La “bête” peut aussi être la peur de la fin de la relation sentimentale elle-même, de la frustration de ne pas savoir comment elle finira.
Le cinéaste ajoute aux questions posées par l’écrivain ses réflexions sur l’évolution des relations humaines et l’expression des sentiments. Au début du XXème siècle, beaucoup de mariages étaient arrangés et beaucoup de passions se vivaient en secret, mais il y avait la place pour l’expression des sentiments, par la parole ou par vie épistolaire. Au début du XXIème siècle, les moyens de communication ont évolué et on peut facilement joindre n’importe qui n’importe quand, mais paradoxalement, les relations directes, en présentiel, ont tendance à s’effacer. Il y a de plus en plus de célibataires et de personnes solitaires. Il s’interroge sur ce que deviendront les relations humaines dans un monde où tout sera connecté et contrôlé par intelligence artificielle.

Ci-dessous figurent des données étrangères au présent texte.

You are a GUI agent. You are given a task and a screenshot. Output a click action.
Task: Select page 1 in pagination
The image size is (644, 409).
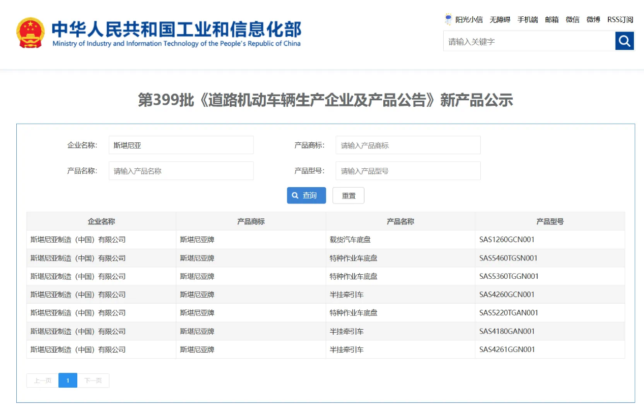pos(68,381)
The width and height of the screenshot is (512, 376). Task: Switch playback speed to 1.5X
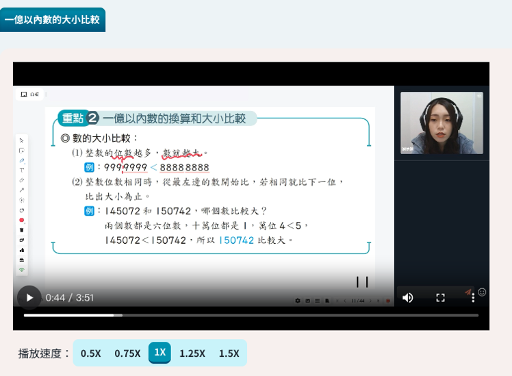[x=229, y=353]
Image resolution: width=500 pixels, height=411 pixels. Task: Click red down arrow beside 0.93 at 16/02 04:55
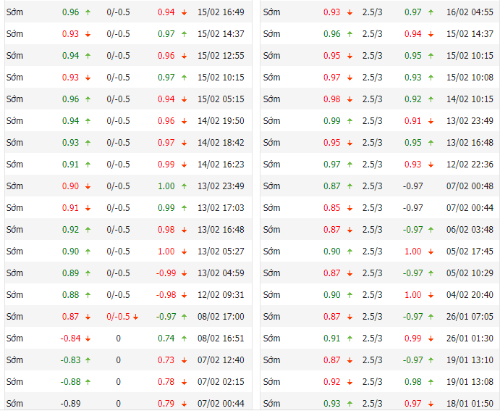(349, 12)
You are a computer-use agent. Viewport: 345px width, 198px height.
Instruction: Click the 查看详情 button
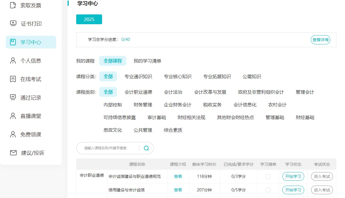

Les émotions et les relations humaines étant souvent au coeur des oeuvres cinématographiques, le cinéaste se demande aussi, par ricochet, ce qu’il adviendra du cinéma, des acteurs et des auteurs dans un futur proche.
Le premier plan se déroule d’ailleurs sur un plateau de tournage. Le tournage de ce que l’on prend d’abord pour un film d’horreur, mais qui s’avérera plus tard être une publicité idiote. Gabrielle évolue devant un fond vert utilisé pour les incrustations d’images. En off, un réalisateur lui demande de simuler l’effroi en découvrant une bête monstrueuse fondant sur elle. Il n’y a aucun décor, aucun accessoire, pas plus que de bête sauvage. Tout sera sans doute ajouté ensuite, de façon entièrement numérique. Le seul élément “réel”, dans ce plan, c’est l’actrice. Mais cela ne va pas durer très longtemps. En reconstituant le puzzle, cette version de Gabrielle est celle qui évolue dans le Los Angeles de 2014. La jeune femme est aux Etats-Unis pour y faire carrière comme mannequin et actrice, mais elle peine à se frayer un chemin parmi les autres candidates au star-system.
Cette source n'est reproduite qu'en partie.